N, C, H, W = 10, 3, 224, 224

def rn18_bench(input, chrome_trace_filename):
    with torch.autograd.profiler.profile(record_shapes=True) as prof:
        rn18(x)
    prof.export_chrome_trace(chrome_trace_filename)

x = torch.randn(N, C, H, W, requires_grad=False)
rn18_bench(x, 'maxpool_nchw.json')

x_nhwc = x.contiguous(memory_format=torch.channels_last)
rn18_bench(x_nhwc, 'maxpool_nhwc.json')

# Roofline analyze maxpool


def maxpool_bench(input, name):
    import time

    # warmup iteration. don't care if things get put in cache because we're not
    # even close to hitting bandwidth/cache bound
    rn18.maxpool(input)

    NITER = 100
    s = time.time()
    for _ in range(NITER):
        out = rn18.maxpool(input)
    e = time.time()

    time_per_iter_sec = (e - s) / NITER
    bytes_in = max_pool_input.numel() * max_pool_input.element_size()
    bytes_out = out.numel() * out.element_size()
    gbps = (bytes_in + bytes_out) / time_per_iter_sec / 1e9

    total_kernel_size = rn18.maxpool.kernel_size ** 2
    gflops = out.numel() * total_kernel_size / time_per_iter_sec / 1e9

    print(name, gbps, 'GB/s', gflops, 'GFLOP/s')
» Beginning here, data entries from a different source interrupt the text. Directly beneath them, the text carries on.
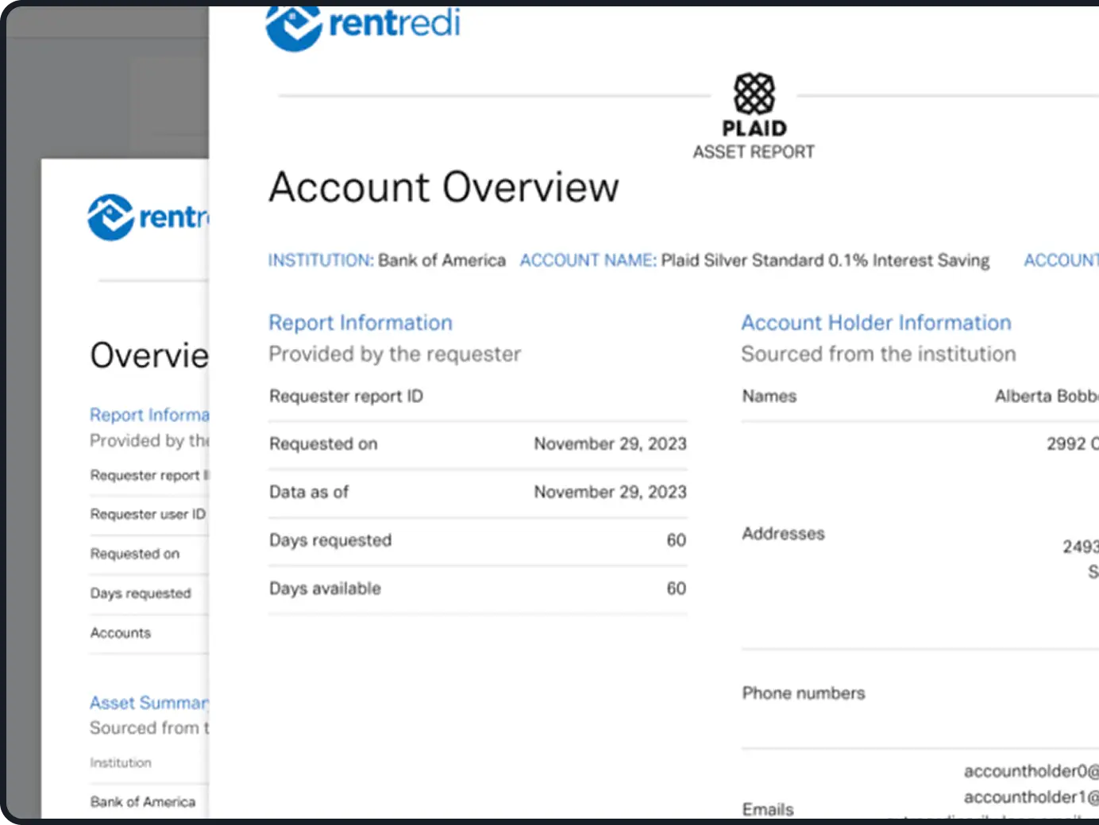Click the Phone numbers row label
Image resolution: width=1099 pixels, height=825 pixels.
tap(803, 693)
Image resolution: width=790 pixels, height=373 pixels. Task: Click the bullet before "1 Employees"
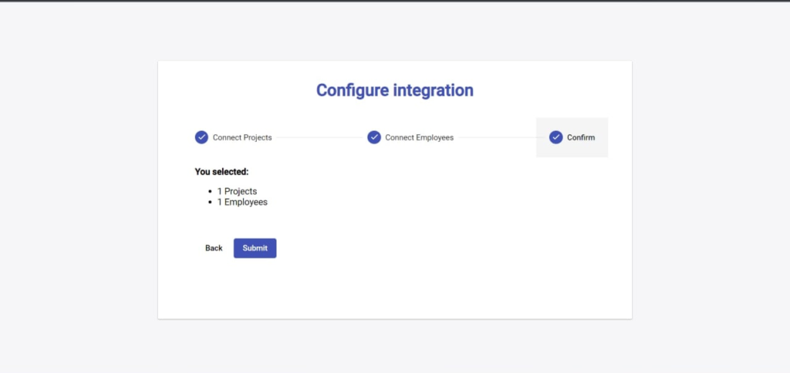coord(210,202)

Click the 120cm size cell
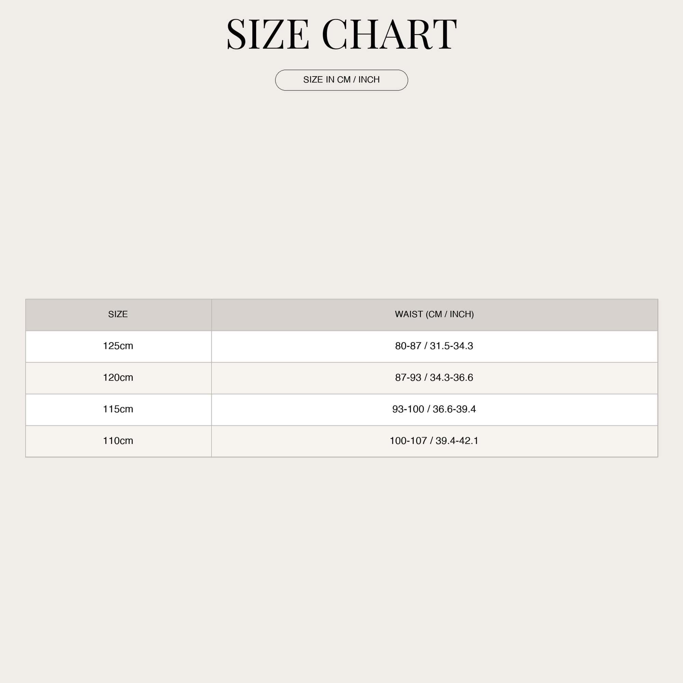click(118, 378)
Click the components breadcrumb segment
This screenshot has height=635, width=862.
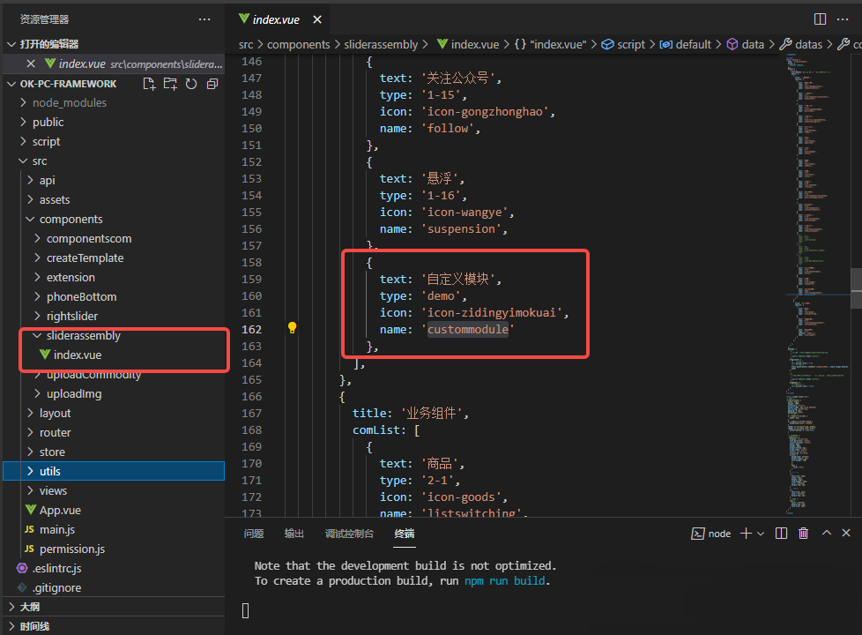tap(298, 44)
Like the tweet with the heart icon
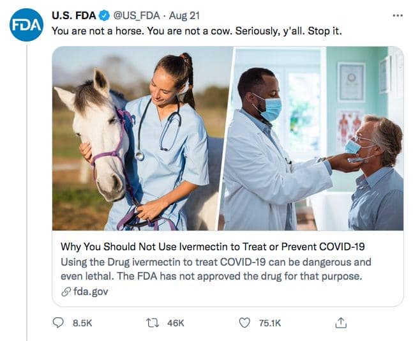This screenshot has height=341, width=413. click(x=244, y=323)
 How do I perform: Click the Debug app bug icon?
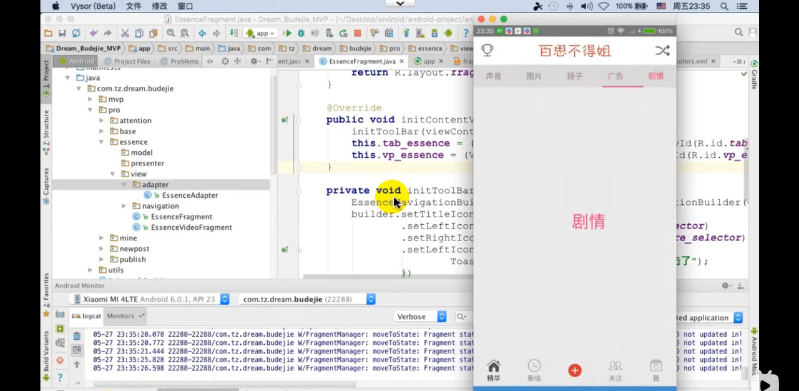tap(301, 33)
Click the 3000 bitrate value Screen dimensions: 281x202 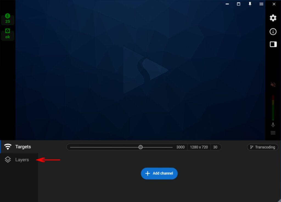tap(180, 147)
max_pool_input = torch.randn(10, 64, 112, 112, requires_grad=False)
maxpool_bench(max_pool_input, 'maxpool NCHW')

max_pool_input_nhwc = max_pool_input.contiguous(memory_format=torch.channels_last)
maxpool_bench(max_pool_input_nhwc, 'maxpool NHWC')

NCHW
image

NHWC
image

Results from running on my machine (lscpu)

maxpool NCHW 4.765286484398438 GB/s 2.1443789179792976 GFLOP/s
maxpool NHWC 3.958536155344408 GB/s 1.7813412699049835 GFLOP/s

These results are well below both peak memory/cache bandwidth on the machine and GFLOPs

perf indicates that we're hitting max_pool2d_with_indices_single_out_frame.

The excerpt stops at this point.